Divergence of $\vec{f} = \frac{1}{r^2} \hat{r}$
The divergence of $\vec F(\vec r)=\frac{\vec r}{r^3}$ is not $4\pi$. By direct computation, we have
$$\nabla \cdot \vec F(\vec r)=\begin{cases}0&,r\ne 0\\\\\text{undefined}&,r=0\end{cases}$$
However, we can assign meaning to $\nabla \cdot \vec F(\vec r)$ at the origin and write
$$\bbox[5px,border:2px solid #C0A000]{\nabla \cdot \vec F(\vec r)\sim 4\pi \delta(\vec r)}$$
where $\delta(\vec r)$ is the Dirac Delta distribution.

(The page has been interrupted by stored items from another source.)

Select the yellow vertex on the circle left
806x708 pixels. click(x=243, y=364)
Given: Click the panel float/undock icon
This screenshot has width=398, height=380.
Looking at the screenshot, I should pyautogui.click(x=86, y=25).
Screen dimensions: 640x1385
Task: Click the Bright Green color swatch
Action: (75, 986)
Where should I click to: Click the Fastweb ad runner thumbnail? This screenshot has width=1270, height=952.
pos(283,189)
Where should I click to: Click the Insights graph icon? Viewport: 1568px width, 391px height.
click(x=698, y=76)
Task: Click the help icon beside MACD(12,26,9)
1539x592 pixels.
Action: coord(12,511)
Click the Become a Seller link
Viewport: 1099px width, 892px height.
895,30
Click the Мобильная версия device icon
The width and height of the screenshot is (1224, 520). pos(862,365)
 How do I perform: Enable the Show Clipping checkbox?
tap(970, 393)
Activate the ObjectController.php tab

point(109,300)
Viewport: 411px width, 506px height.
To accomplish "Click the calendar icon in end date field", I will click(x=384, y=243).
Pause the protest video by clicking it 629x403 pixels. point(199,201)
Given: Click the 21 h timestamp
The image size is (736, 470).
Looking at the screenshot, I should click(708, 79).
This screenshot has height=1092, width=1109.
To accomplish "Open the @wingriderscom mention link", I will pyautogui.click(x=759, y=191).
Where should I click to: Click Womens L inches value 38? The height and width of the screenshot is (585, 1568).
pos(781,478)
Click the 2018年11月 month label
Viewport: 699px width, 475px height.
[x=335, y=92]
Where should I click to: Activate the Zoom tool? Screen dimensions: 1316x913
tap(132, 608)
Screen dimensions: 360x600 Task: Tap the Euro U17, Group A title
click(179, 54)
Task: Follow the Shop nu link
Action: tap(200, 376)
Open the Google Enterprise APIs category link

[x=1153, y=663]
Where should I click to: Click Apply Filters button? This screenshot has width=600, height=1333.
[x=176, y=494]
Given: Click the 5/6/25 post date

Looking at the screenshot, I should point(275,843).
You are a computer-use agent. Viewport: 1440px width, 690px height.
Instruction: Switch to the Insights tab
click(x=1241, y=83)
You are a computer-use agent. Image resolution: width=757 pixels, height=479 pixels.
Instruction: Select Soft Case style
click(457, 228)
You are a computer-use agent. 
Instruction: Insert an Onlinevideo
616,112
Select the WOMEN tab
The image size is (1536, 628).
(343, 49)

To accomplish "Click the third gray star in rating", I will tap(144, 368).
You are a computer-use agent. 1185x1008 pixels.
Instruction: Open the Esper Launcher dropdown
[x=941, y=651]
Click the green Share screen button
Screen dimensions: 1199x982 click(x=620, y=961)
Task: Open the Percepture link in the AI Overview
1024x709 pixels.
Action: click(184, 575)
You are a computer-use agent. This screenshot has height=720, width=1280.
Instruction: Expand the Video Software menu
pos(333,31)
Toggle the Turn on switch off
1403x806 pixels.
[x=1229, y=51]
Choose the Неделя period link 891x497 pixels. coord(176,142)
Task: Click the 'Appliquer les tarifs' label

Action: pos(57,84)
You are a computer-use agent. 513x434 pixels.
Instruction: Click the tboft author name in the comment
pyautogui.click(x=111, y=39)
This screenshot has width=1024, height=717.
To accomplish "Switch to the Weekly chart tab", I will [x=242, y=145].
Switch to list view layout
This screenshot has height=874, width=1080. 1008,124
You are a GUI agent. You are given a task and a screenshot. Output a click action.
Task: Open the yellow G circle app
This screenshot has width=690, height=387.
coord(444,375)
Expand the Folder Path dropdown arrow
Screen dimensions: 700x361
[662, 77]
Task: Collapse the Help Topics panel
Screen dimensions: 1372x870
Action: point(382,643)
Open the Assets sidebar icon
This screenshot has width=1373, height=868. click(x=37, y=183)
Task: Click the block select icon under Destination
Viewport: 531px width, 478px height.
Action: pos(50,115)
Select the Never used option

To do this, we introduce the regularization function
$$\psi(\vec r;a)=\frac{\vec r}{(r^2+a^2)^{3/2}}\tag 1$$
Note that for $r\ne 0$, $\lim_{a\to 0}\psi(\vec r;a)=\vec F(\vec r)$. Taking the divergence of $\psi(\vec r;a)$ yields
$$\nabla \cdot \psi(\vec r;a)=\frac{3a^2}{(r^2+a^2)^{5/2}}$$
Now, in THIS ANSWER, I showed that for any smooth test function $\phi(\vec r)$
$$\begin{align} \lim_{a \to 0}\int_V \nabla \cdot \vec \psi(\vec r; a)\phi(\vec r)\,dV&=\begin{cases}4\pi \phi(0)&,0\in V\\\\0&,0\notin V\end{cases} \end{align}$$
And it is in this sense that
$$\bbox[5px,border:2px solid #C0A000]{\lim_{a\to 0} \nabla \cdot \vec \psi(\vec r;a)=4\pi \delta(\vec r)}$$